Foster's 'City Terrace' includes poems that explore the lives of Angelenos of varying backgrounds, including Japanese-Americans and happas. His other works document the history of oppression, discrimination, and internal struggle that immigrants of all backgrounds have continually experienced in America.
Sesshu Foster's conception of American identity is articulated here:
"As happa, mixed Anglo/Japanese American, growing up in the mestizaje of Chicano barrios of East L.A. during the Vietnam War, one of the first things I had to recognize was that my identity was not “ethnic,” per se, that is, my identity is not cultural (or sub-cultural — as the hyphen between ethnic-and-American, such as Italian-American or Armenian-American or Arab-American would suggest), it is historical and political.
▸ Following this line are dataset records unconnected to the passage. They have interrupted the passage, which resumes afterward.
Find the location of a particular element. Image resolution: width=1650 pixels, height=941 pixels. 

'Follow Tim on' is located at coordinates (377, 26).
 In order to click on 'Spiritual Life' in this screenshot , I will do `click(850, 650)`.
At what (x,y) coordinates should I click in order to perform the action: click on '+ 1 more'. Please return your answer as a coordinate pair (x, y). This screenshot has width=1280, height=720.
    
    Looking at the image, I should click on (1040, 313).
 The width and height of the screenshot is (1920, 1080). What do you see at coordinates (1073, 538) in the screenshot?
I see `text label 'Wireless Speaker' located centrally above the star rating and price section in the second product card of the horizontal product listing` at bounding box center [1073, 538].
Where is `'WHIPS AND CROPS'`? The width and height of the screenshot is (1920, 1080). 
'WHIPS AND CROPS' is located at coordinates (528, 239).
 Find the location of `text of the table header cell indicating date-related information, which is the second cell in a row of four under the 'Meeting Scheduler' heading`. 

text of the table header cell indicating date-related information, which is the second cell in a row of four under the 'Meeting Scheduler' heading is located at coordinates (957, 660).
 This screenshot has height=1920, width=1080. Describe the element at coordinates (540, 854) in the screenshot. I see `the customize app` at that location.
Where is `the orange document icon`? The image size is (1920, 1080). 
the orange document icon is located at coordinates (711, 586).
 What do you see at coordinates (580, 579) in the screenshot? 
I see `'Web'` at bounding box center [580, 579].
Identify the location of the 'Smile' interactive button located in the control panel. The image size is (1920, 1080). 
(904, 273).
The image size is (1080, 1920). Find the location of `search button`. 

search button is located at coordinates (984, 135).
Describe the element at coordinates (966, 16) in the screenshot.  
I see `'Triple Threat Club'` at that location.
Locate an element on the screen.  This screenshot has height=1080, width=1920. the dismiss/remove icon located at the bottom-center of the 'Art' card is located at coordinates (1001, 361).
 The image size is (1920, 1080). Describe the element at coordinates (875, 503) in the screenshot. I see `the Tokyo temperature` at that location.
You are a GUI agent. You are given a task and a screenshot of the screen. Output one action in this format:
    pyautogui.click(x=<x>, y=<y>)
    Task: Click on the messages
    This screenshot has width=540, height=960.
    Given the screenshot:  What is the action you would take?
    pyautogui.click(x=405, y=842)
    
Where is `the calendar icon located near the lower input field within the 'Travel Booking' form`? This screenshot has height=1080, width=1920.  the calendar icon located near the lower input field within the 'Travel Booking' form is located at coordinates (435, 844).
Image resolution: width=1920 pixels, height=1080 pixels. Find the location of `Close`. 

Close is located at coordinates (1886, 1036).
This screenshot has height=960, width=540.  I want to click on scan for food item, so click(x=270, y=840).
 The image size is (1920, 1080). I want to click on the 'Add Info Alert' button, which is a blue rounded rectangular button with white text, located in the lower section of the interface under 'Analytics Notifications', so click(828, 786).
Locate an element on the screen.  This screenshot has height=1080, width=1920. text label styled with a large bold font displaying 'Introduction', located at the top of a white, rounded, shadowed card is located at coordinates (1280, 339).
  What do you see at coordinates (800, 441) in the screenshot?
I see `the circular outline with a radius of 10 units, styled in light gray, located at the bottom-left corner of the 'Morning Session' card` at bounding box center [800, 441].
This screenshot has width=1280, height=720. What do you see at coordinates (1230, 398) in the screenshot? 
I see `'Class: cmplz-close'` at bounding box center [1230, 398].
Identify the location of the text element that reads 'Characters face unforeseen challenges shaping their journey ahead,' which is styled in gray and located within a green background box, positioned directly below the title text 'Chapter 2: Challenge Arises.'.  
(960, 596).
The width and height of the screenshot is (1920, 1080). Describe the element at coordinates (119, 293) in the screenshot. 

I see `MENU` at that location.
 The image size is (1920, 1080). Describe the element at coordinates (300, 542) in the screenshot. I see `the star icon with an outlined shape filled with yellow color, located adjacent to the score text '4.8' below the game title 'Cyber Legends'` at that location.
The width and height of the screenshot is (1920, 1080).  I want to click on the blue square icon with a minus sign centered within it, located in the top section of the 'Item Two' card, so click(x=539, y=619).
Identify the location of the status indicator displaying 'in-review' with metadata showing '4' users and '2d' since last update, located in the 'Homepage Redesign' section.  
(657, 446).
That is to say, my ID is American — my diverse heritage is that of America; this heterogeneous character to each of our identities goes back to Manifest Destiny, to the frontier and the genocide of American Indians, to an expanding American empire through the contemporary era of SFFTA, CAFTA and globalization today."
Interview with Sesshu Foster, author of 'Atomik Aztex'(2006) and 'City Terrace Field Manual' (2000)
Excerpted from a conversation with Mike Kelleher, The Buffalo Literary Center
Link: http://www.citylights.com/pub/inter.foster.html
Anyone who has interest in the cultural melange that is Los Angeles should look into the works of Sesshu Foster, who currently writes and resides in L.A.